• TASK ITEM: The span to repeat in the listing below runs from the line containing "Ver preferencias (241, 2553)" to the line containing "agosto 2022 (21, 1023)", inclusive. Repeat it exactly, and only it.

• RECORDS FOR THIS EXERCISE:
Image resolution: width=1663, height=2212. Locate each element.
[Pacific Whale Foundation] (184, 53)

--

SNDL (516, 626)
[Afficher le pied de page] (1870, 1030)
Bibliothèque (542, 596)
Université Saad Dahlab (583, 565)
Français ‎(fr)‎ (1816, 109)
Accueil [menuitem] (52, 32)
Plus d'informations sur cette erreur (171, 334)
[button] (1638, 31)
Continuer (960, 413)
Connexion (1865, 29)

--

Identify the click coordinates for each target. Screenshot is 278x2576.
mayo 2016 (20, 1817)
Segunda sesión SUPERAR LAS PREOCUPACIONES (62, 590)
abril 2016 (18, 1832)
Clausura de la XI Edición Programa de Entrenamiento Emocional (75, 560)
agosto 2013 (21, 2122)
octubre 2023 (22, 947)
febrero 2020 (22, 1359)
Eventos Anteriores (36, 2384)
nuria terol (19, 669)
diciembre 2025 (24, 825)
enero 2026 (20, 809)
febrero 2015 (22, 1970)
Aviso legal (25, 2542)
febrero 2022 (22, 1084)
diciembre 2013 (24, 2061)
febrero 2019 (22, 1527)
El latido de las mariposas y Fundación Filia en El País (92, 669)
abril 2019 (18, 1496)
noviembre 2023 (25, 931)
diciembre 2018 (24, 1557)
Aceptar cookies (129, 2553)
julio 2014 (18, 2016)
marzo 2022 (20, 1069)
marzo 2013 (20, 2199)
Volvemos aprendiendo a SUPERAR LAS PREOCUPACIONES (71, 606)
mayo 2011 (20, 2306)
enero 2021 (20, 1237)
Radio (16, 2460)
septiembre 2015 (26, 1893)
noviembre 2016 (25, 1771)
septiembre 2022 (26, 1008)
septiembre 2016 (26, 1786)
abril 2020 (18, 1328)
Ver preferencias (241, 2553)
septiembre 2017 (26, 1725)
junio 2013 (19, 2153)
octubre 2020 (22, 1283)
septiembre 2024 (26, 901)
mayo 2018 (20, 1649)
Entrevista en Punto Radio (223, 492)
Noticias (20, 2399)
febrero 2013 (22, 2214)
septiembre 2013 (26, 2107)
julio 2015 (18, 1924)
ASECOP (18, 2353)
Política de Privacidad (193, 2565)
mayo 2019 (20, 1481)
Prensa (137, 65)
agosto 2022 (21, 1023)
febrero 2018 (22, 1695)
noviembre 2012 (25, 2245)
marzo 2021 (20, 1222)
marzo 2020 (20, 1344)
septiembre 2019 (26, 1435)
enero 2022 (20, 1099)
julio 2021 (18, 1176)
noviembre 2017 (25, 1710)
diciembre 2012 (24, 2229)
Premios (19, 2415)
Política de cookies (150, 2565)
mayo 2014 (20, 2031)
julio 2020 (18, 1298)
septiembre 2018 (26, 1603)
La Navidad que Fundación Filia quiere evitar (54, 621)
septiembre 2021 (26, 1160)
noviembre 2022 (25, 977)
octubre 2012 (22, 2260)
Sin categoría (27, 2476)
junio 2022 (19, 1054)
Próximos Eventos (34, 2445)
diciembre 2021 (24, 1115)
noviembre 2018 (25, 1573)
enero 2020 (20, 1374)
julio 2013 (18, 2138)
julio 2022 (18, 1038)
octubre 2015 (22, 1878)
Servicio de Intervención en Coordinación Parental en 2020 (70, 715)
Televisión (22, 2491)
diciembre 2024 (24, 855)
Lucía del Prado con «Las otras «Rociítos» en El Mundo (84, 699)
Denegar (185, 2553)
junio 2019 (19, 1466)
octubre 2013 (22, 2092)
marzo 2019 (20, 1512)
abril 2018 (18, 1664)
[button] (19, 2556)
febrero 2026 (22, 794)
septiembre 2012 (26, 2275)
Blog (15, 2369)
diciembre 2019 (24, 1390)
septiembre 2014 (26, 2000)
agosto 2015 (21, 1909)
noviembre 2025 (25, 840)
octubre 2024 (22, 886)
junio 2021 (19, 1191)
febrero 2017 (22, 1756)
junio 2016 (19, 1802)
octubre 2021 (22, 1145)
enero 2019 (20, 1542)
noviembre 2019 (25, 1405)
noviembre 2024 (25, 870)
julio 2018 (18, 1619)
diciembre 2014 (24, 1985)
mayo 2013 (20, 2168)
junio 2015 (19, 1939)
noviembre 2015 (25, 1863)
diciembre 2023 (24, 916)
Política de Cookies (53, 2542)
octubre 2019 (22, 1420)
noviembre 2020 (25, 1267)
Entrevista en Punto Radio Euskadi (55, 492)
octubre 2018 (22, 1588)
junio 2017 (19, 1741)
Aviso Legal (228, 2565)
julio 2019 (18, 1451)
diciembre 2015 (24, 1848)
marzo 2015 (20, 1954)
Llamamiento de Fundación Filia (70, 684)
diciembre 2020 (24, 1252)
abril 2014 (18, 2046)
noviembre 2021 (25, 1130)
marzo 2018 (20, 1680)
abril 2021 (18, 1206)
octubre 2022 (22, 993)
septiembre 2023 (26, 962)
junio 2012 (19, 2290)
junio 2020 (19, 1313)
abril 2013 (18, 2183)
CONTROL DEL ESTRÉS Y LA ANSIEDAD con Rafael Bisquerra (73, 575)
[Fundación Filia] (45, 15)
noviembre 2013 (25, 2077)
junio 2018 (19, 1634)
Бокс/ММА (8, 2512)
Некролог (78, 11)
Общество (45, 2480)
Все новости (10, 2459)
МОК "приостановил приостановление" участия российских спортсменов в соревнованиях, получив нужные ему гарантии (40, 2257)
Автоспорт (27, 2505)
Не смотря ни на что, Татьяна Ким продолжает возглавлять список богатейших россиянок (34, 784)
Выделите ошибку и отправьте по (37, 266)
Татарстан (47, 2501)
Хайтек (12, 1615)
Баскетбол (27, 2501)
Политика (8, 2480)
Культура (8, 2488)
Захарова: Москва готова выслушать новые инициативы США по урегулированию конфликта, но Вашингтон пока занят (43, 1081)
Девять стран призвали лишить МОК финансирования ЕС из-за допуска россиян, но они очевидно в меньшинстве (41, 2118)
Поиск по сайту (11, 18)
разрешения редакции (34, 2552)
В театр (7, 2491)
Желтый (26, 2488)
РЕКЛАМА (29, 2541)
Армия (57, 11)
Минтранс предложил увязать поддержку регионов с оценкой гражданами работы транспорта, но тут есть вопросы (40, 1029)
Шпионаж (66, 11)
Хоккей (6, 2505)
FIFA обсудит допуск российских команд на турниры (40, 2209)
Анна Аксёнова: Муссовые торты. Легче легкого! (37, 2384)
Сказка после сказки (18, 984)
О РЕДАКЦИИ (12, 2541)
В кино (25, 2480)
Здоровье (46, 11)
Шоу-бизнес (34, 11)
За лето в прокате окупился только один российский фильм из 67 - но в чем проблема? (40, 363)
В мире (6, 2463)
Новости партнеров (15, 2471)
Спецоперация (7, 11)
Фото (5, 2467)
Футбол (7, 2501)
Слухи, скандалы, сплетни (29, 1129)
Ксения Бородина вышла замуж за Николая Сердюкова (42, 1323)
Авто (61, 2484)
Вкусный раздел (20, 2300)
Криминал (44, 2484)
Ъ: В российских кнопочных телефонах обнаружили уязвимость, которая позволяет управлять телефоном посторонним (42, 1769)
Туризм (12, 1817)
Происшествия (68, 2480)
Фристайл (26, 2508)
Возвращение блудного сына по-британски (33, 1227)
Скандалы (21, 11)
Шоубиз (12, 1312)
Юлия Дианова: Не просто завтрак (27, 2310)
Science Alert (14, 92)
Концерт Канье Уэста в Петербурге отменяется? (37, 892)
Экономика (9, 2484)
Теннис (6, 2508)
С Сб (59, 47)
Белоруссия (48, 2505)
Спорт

• SOLUTION:
Ver preferencias (241, 2553)
septiembre 2017 (26, 1725)
junio 2013 (19, 2153)
octubre 2020 (22, 1283)
septiembre 2024 (26, 901)
mayo 2018 (20, 1649)
Entrevista en Punto Radio (223, 492)
Noticias (20, 2399)
febrero 2013 (22, 2214)
septiembre 2013 (26, 2107)
julio 2015 (18, 1924)
ASECOP (18, 2353)
Política de Privacidad (193, 2565)
mayo 2019 (20, 1481)
Prensa (137, 65)
agosto 2022 (21, 1023)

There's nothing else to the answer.